Anyway, as of now, that was, the “plan that was.” After a flood – (that would cause Noah to marvel) - of emails and phone calls of protest from sane people, with good memories, (ie: Mexican flag waving mobs in the streets), who live on planet earth, in three dimensions, the U.S. Senate – (who live in “beltway world,” which contains none of the logic of the three dimensional world), took heed, at the thought of loosing their jobs, and decidedly killed the monster! A rare triumph for the forces of good!

If our wrongheaded President and congress wanted to have the respect of normal citizens then all they had to do was pass a law to build an “immigrant’ proof wall across the entire border, and hire a gob full of border patrol agents. It’s that simple. Yes people in “beltway world” we remember 1986 and all we want now is a “show Me” bill. Build it and they will go. As a recently eloquent internet Ad admonished – “Build the Wall!” After that when the human tide is noticeably reduced to a trickle, then we can talk about issuing Biometric Z visas. Do that U.S. government, and you can then legitimately claim to represent the people of the United States – who actually don’t live in “Beltway world.”

An old saying goes, “If you give a man (written in an obviously sexist time) enough rope he’ll eventually hang himself. Which is exactly what occurred this week. Last year illegal aliens became so comfortable living here that they brazenly took to the streets en masse to actually demand rights to which they weren’t entitled, Americans watched and saw what amounted to an invading army - Enough rope.

This week, trolling for future Hispanic votes (even illegal ones) both Democrats and oddly Republicans, in an act of colossal hubris tried to push through a virtually unenforceable immigration bill against the wishes of it’s own citizenry and only stopped after the sharp knives of the American people came out - Enough rope.

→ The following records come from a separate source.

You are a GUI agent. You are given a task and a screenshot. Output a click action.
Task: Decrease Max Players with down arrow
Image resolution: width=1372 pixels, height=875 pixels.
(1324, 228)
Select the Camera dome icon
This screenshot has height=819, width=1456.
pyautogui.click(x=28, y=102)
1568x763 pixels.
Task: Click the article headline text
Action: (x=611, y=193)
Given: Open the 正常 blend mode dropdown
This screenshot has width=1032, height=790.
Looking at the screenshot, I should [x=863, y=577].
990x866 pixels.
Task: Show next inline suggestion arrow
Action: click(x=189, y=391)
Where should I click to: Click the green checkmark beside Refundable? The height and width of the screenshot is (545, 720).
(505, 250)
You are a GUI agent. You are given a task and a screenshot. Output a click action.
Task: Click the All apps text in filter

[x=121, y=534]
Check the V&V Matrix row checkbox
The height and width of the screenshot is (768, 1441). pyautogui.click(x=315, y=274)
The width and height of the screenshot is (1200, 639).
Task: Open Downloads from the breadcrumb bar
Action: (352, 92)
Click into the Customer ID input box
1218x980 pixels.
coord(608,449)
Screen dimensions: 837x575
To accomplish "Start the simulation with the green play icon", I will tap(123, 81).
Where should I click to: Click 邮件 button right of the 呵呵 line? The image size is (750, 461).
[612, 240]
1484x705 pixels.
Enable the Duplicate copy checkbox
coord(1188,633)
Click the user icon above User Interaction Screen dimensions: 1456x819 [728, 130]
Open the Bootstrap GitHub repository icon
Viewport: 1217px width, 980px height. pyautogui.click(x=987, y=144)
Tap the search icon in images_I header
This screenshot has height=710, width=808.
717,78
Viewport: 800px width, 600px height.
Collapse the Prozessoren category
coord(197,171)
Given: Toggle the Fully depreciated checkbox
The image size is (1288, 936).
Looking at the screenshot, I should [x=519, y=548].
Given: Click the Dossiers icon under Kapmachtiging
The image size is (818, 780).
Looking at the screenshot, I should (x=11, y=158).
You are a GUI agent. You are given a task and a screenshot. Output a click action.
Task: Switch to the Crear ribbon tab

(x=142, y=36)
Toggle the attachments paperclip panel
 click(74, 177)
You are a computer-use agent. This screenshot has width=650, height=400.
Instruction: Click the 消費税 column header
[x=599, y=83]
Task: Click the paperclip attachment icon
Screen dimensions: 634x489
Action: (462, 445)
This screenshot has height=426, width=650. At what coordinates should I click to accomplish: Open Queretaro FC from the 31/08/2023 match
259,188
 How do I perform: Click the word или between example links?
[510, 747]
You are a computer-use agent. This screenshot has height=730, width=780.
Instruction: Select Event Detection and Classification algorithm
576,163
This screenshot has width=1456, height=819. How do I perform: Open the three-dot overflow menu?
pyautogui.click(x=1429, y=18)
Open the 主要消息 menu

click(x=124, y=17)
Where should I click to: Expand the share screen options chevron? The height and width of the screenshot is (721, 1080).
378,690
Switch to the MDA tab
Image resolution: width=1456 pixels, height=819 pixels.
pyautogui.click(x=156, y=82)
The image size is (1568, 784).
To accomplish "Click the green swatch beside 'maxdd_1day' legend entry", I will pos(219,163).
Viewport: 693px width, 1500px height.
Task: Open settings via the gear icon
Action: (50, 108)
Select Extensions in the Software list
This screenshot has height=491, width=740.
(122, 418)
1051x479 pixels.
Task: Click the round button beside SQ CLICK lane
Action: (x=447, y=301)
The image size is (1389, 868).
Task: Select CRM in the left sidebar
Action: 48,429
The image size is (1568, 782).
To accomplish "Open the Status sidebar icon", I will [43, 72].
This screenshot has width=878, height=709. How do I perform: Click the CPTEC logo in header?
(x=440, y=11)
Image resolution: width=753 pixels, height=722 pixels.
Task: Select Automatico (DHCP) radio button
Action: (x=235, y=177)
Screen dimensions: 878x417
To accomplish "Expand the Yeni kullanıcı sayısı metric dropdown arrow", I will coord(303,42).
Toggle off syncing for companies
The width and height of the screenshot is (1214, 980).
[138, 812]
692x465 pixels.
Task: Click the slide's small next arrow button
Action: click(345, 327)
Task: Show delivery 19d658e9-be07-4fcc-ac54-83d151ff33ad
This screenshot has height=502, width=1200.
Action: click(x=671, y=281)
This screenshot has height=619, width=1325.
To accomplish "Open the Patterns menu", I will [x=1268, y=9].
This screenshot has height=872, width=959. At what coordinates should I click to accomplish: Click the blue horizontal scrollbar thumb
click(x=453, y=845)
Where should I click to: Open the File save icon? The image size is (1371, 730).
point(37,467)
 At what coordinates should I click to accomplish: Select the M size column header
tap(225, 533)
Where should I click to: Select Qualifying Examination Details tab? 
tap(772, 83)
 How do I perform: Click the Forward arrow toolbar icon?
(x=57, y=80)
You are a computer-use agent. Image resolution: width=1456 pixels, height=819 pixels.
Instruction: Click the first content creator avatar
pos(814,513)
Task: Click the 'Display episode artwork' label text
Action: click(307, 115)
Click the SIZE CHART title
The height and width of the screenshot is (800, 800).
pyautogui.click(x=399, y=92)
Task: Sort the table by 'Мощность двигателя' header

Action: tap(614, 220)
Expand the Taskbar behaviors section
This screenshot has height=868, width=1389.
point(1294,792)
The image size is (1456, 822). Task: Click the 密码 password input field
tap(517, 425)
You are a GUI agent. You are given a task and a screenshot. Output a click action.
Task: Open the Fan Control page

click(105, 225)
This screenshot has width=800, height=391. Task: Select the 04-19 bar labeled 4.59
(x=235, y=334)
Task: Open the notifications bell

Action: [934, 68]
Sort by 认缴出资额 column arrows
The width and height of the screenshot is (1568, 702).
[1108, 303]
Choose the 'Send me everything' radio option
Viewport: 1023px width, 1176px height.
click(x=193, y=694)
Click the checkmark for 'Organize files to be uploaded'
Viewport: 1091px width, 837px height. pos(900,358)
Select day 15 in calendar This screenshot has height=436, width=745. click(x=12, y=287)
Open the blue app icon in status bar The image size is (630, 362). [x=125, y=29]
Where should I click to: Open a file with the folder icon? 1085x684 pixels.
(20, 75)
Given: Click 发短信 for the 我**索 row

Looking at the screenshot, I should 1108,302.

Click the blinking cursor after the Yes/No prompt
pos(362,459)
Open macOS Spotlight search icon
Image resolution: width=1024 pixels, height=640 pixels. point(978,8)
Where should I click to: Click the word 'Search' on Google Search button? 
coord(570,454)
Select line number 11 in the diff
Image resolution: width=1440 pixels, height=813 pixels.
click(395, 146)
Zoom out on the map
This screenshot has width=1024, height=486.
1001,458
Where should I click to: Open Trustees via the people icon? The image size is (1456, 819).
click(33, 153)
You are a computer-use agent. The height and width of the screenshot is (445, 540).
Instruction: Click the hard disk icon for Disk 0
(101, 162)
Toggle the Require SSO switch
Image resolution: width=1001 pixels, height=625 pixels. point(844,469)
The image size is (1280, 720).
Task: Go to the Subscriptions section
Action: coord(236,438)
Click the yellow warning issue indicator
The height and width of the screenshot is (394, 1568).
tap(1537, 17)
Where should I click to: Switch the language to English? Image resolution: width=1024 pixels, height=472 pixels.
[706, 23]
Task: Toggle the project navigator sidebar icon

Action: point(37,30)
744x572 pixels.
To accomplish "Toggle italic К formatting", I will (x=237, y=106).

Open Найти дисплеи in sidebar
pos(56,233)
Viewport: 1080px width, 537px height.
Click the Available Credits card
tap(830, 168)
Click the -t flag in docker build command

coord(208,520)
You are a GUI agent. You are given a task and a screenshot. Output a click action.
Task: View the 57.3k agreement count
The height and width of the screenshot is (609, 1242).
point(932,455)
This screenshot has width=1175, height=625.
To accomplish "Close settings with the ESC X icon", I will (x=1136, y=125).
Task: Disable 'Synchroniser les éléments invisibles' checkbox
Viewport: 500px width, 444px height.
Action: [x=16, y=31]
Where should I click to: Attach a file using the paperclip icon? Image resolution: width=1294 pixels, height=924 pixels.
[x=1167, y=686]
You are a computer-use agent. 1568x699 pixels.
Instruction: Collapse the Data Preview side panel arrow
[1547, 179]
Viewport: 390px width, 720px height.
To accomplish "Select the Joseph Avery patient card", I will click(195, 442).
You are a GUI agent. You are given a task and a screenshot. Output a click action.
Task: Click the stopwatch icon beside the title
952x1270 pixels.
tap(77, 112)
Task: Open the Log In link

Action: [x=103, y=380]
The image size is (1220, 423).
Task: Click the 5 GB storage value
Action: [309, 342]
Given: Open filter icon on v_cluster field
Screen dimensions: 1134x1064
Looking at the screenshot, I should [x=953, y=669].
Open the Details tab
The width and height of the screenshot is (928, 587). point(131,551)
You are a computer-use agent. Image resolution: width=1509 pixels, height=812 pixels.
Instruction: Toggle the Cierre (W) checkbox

And finally, not that this has anything to do immigration, but seems like it should not go unmentioned - Paris, yes, “Her photogenicness”, was sprung from the big house. Ms. Hilton, in her first post pokey interview with Larry King was asked if she read the bible while in the hoosegow. Ms. Glitz replied that yes, yes indeed she had been reading her bible. In response Mr. King asked what her if she had a favorite passage – she paused – suspiciously unable to recall any top ten hits – and replied that there were so many passages she just couldn’t choose. Well… I suppose we’ll always have her – There’s enough money here to afford a lot more rope.